## What the task requires
Among the entries, which lines carry the string "agent"? Copy each of them.

## Information supplied

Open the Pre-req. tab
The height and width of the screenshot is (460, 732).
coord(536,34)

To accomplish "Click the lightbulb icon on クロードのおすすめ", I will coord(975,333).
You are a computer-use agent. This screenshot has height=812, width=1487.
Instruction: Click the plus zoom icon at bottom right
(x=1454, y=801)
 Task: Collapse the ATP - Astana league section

...

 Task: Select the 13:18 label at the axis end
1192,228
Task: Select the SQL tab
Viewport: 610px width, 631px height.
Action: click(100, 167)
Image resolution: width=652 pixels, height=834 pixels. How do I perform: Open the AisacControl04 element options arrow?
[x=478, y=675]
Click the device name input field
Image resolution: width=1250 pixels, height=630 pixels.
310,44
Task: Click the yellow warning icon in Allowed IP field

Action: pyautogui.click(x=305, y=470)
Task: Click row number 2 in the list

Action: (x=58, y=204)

==

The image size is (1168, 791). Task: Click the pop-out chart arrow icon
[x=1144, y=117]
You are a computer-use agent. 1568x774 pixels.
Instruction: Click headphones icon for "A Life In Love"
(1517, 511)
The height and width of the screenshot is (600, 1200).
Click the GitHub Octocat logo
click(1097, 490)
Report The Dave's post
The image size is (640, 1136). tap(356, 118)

## Your response
You are a computer-use agent. This screenshot has height=812, width=1487.
You are a computer-use agent. 1568x774 pixels.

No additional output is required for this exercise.